We encountered a patient in whom tracheal stenosis developed due to infiltration of locally advanced anaplastic thyroid carcinoma, making airway management difficult. Because a reduction was observed and tracheal stenosis was relieved 2 weeks after lenvatinib administration, the patient could be discharged. In this case, lenvatinib exhibited remarkable effects on the locally advanced anaplastic cancer, and the avoidance of tracheal occlusion contributed to the dramatic improvement of the patient's quality of life and prolonged his life. The patient could return home, and he and his family had time to accept the situation.

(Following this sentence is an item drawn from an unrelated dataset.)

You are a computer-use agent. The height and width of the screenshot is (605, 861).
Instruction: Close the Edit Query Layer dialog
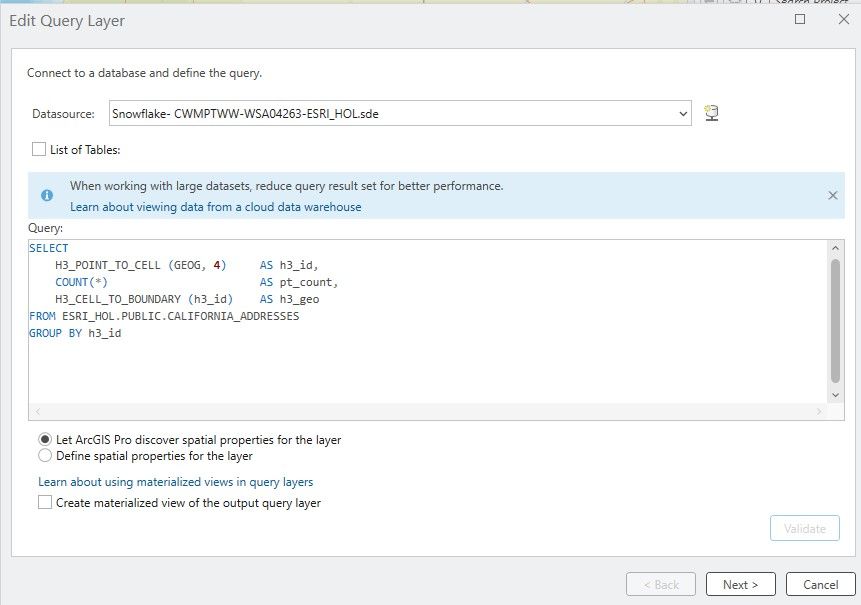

However, multiple distant metastases were noted, and the lenvatinib was not found to be effective for the patient's distant metastases except for those in the lungs. A histopathological comparison of the primary tumor site for which efficacy was noted and the liver metastatic lesion for which no efficacy was noted revealed no differences. Because in cases of lung lesions, there are lesions for which efficacy is noted and lesions for which efficacy is not observed, it is still unclear whether the difference of the efficacy for the lesions was due to differences in drug concentration or to differences in tissue type and hemodynamics, but the possibility of mutations affecting the metastasis sites was also considered.
In this patient, lenvatinib exhibited a rapid shrinking effect on the tumors without forming scar tissue or granulation tissue in the tumor necrosis site, creating a large dead space. The tyrosine kinase inhibitor lenvatinib does not appear to cause the scarring and granulation generally seen following tumor necrosis when other anticancer drugs are used. Based on these findings, when using lenvatinib, it is necessary to be aware from the start that tissue defects and dead space formation may occur after tumor necrosis in addition to the possibility of fistula formation of the trachea and esophagus and rupture-induced hemorrhage of large blood vessels. In fact, the rupture of a major artery has been previously reported in Japan .
To date, no efficacy of anticancer drugs for anaplastic thyroid carcinoma has been reported. However, the present case shows the possibility that lenvatinib can be a first-line anticancer drug for the treatment of anaplastic cancer.
We treated a case in which lenvatinib was effective for locally advanced anaplastic thyroid carcinoma, leading to improved quality of life and a prolonged life span. A remarkable effect on the primary lesion was noted, but the efficacy for distant metastatic lesions was mixed. In the site in which the tumor rapidly shrank, a delay in granuloma formation was observed only in the tumor necrotic tissue.
The authors declare that the subject has given informed consent and that the study was performed in accordance with the ethical guidelines of the Helsinki Declaration.
The authors declare that there is no conflict of interest regarding the publication of this paper.